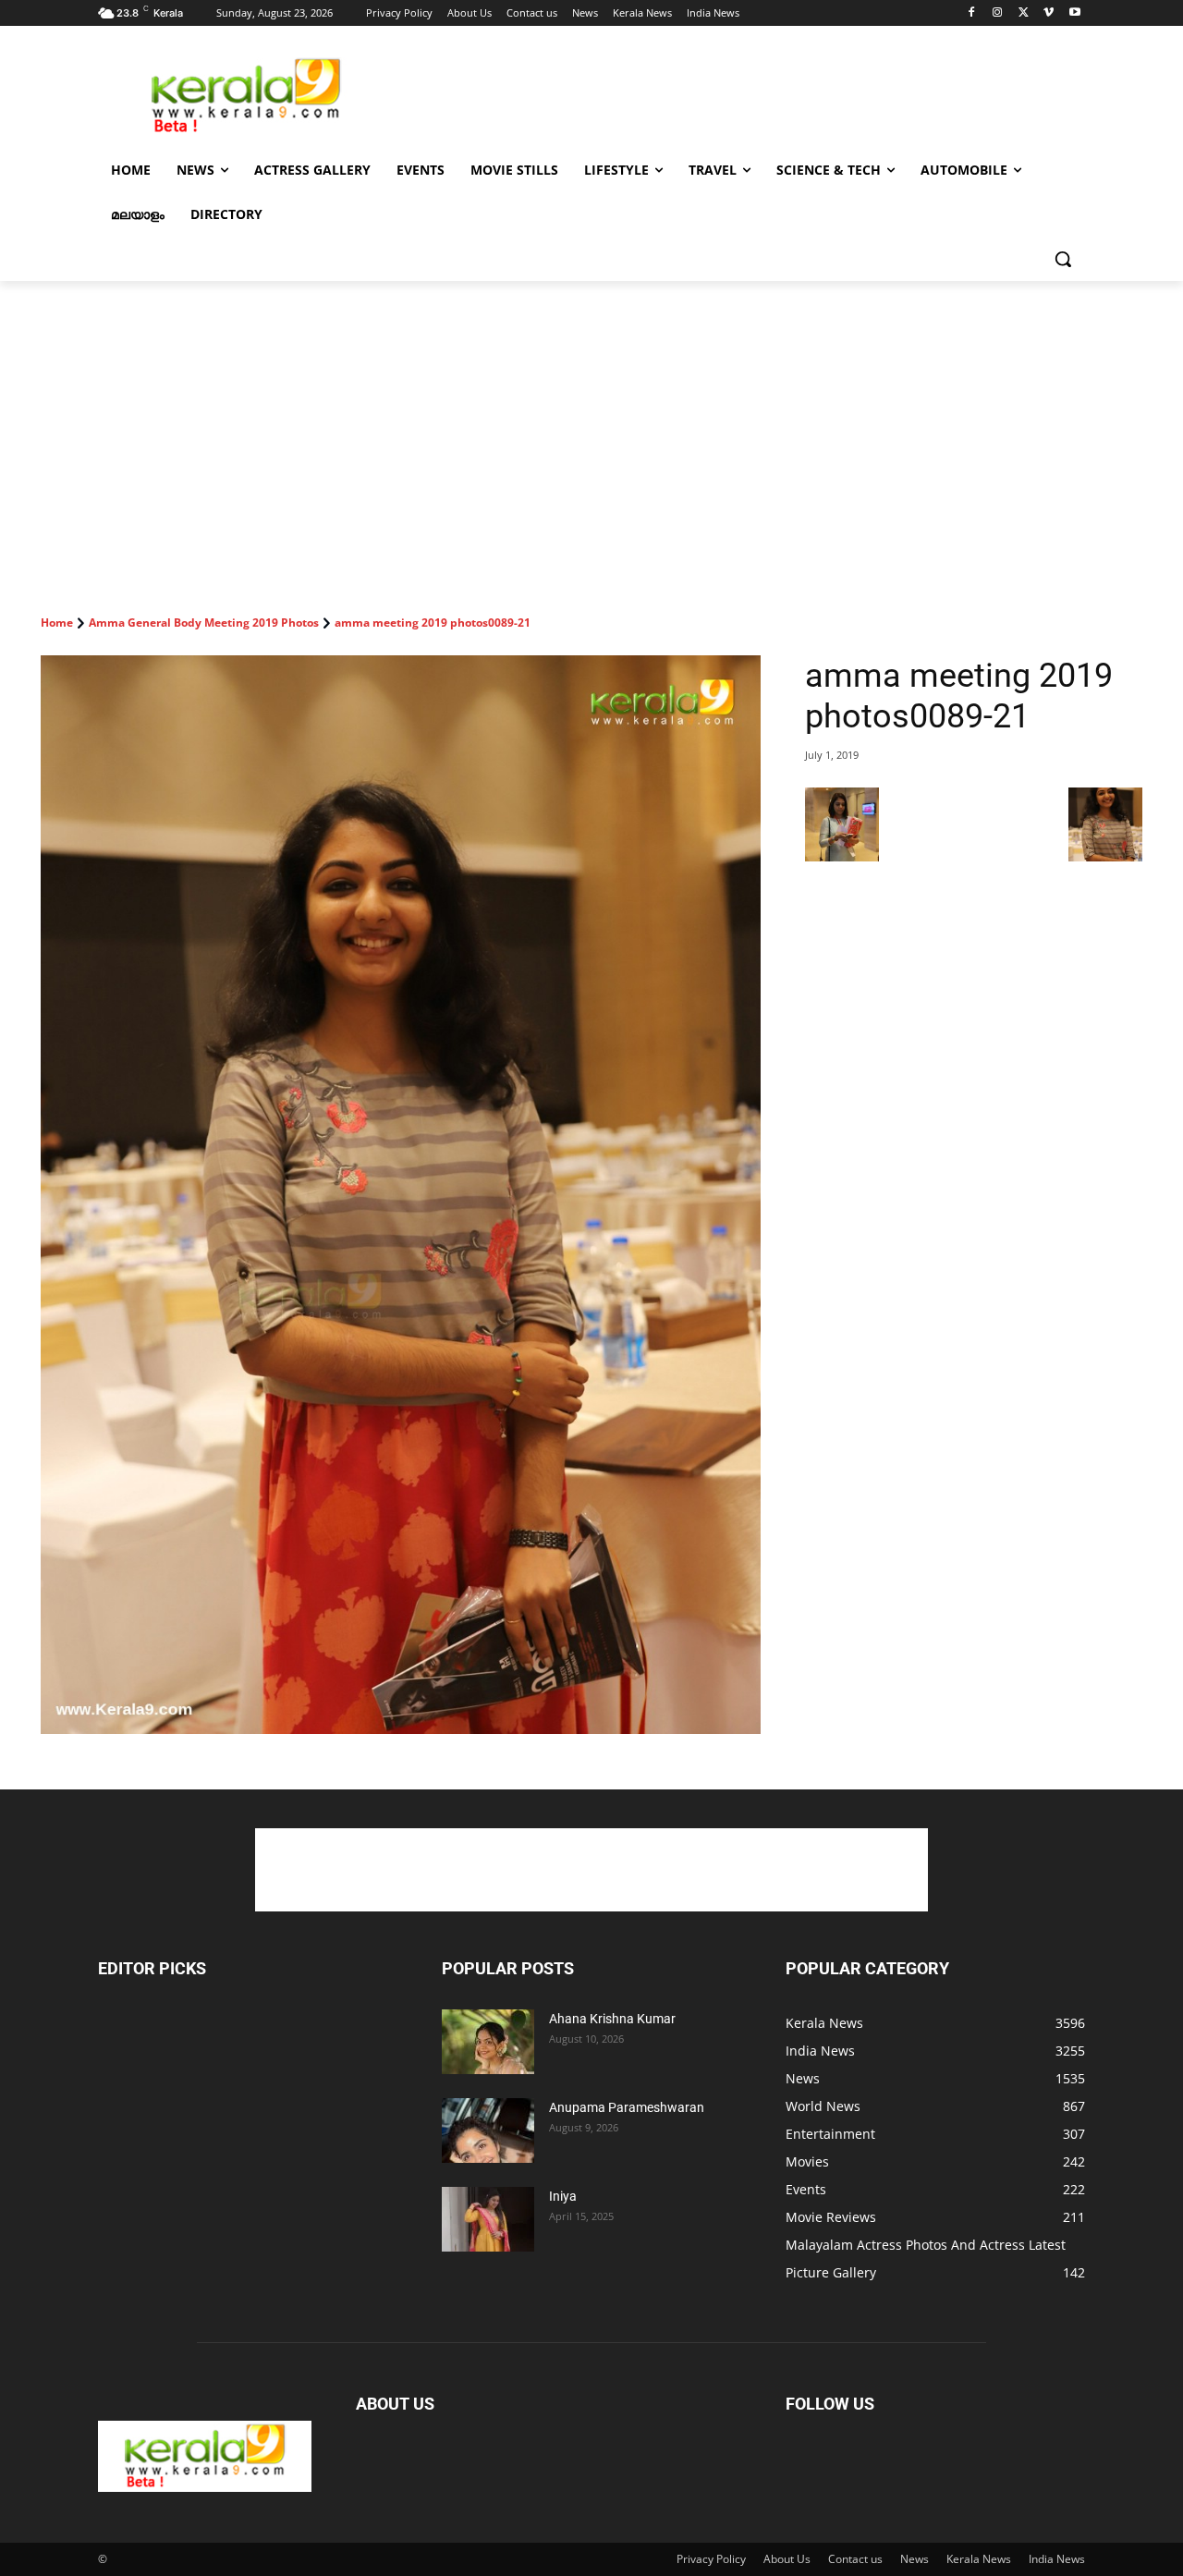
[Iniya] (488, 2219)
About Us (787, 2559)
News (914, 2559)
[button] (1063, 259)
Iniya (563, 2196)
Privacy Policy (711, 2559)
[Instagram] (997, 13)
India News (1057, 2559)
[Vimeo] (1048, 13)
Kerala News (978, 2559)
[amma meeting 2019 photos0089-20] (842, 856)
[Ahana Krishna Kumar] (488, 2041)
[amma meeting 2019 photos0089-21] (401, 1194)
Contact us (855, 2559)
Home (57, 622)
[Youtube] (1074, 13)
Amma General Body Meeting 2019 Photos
■ ■ ■ ■ ■
Leaving every picture out, repeat each line of the material exactly.

[Iniya] (488, 2219)
About Us (787, 2559)
News (914, 2559)
[button] (1063, 259)
Iniya (563, 2196)
Privacy Policy (711, 2559)
[Instagram] (997, 13)
India News (1057, 2559)
[Vimeo] (1048, 13)
Kerala News (978, 2559)
[amma meeting 2019 photos0089-20] (842, 856)
[Ahana Krishna Kumar] (488, 2041)
[amma meeting 2019 photos0089-21] (401, 1194)
Contact us (855, 2559)
Home (57, 622)
[Youtube] (1074, 13)
Amma General Body Meeting 2019 Photos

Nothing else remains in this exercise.